My Wandering Days Are Over

This weekend I’ve finally tried Vala, something I wanted to do for a while now. Vala is, for those of you that never tried it, like GOB, but on PCP and steroids and with a syntax that doesn’t make using it feel like you’re being skull-raped through your eye sockets. It’s, actually, quite a pleasant experience – if you ignore the utter brain damage of connecting signals by overloading the plus operator ((which is more a fault of C# than anything, and one of the reasons operator overloading should be banished using necromancy. Come on: signal = signal + handler? Really?)).

Surely, there are a couple of issues with the underlying C translation layer:

  • connecting signals passes the class instance pointer, but if your class does not have any property then an empty struct will be generated, which doesn’t create valid C code;
  • if you then add a dummy int, the passed pointer is still called “self” but it’s never allocated, because the Vala compiler still expects for the class to inherit from GLib.Object in this case, while it really shouldn’t;
  • so, if you want to connect to signals, you have to make your class inherit from Object, create an instance and connect to the signals in the constructor or inside a method;

The last point is a perfectly legitimate choice to be made by language designers: but, then, this snippet:

using GLib;
using Gdict;

class TestSource {
  void on_definition_found (Gdict.Context context, Gdict.Definition definition) {
    stdout.printf ("*definition for `%s' found:\n%s\n",
                   definition.get_word(),
                   definition.get_text());
  }
  static void main (string[] args) {
    var loop = new GLib.MainLoop (null, false);
    var context = new Gdict.ClientContext ("dict.org", 2628);

    context.definition_found += on_definition_found;
    try {
      context.define_word ("*", "dictionary");
   } catch (Glib.Error e) { warning (e.message); }

    loop.run ();
  }
}

should fail to compile in Vala, and not in produce invalid C code ((I think this stems from the fact that Vala, like C#, allows a mixed OO-procedural approach, like Perl and Python; but those languages usually get it right)).

Anyway, Vala is an interesting project.

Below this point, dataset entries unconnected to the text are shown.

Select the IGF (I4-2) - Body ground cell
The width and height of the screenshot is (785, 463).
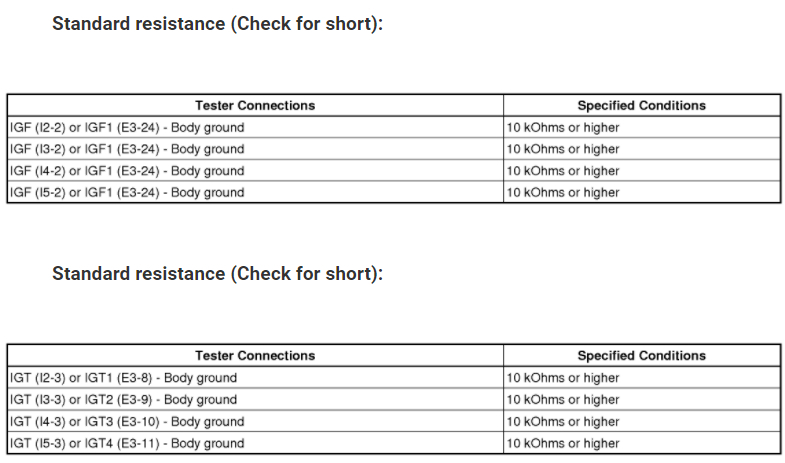click(126, 171)
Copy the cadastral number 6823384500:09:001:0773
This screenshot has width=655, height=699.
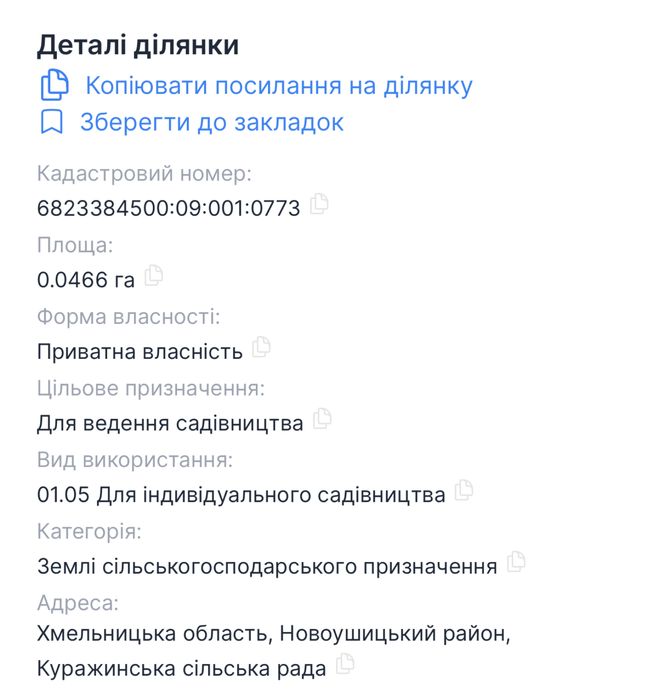coord(319,204)
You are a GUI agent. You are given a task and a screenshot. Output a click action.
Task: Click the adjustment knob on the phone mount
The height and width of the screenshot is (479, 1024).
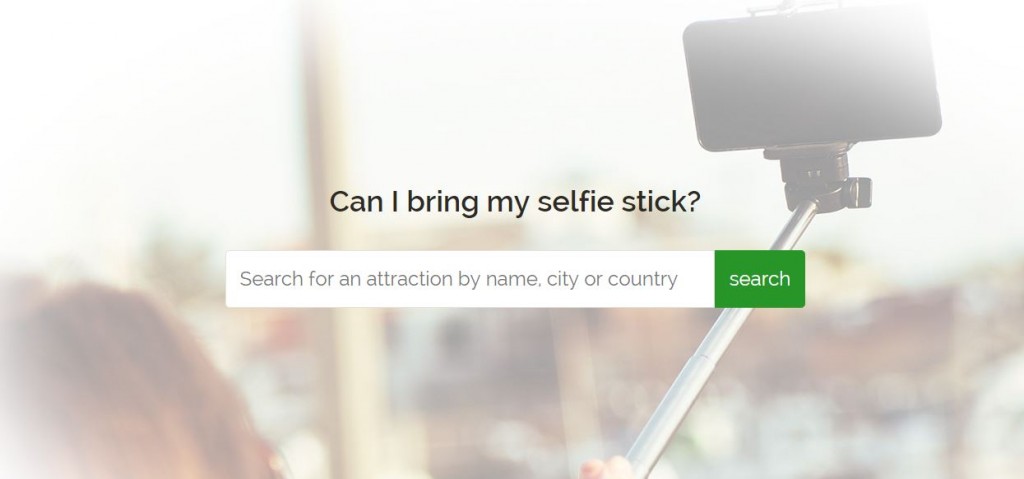pyautogui.click(x=857, y=192)
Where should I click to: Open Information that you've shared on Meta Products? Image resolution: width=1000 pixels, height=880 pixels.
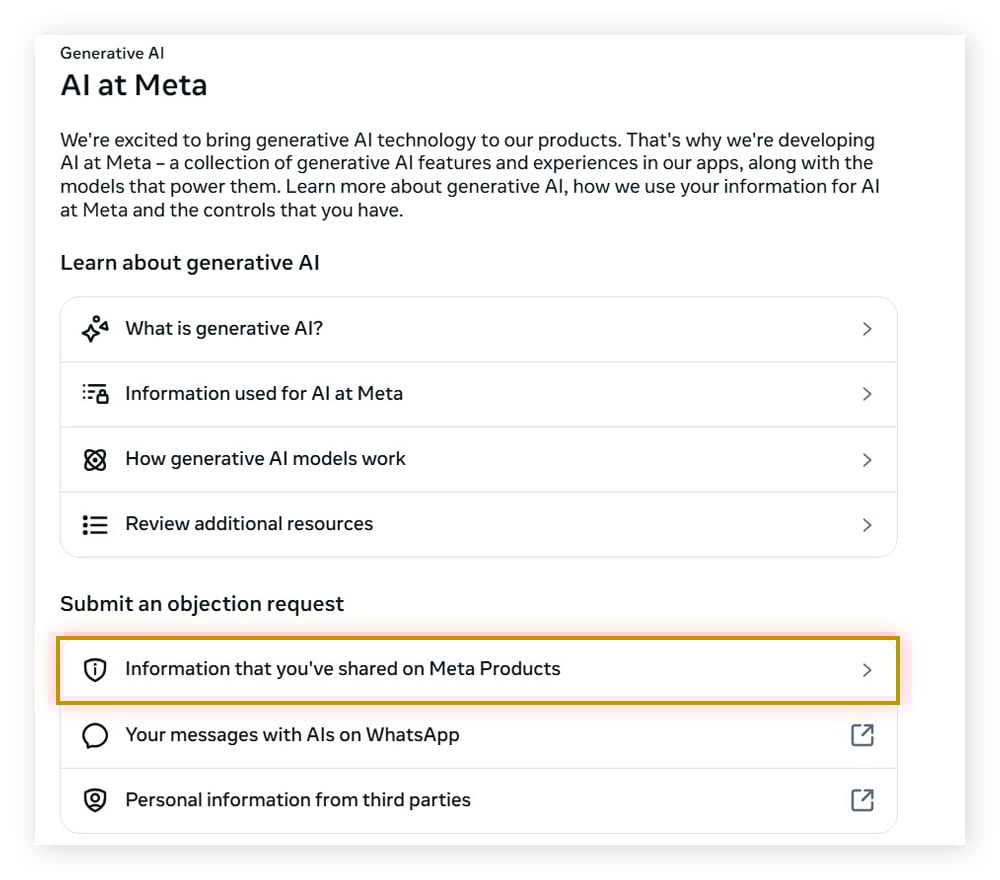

If it had a better integration with the rest of the toolchain (gdb, valgrind, autotools, profilers, etc.) it should definitely become one of the first class citizens of GNOME ((for instance, Apple has native Objective-C support, and that is a layer above C like Vala)).

By the way, just to try out Vala I wrote the bindings for the Gdict API. They are mostly working, so if you want to check them out, you can clone the repository here:

  git clone http://www.gnome.org/~ebassi/git/gdict-vala.git

Those are the bindings for the unstable version of Gdict, which will be released for GNOME 2.20.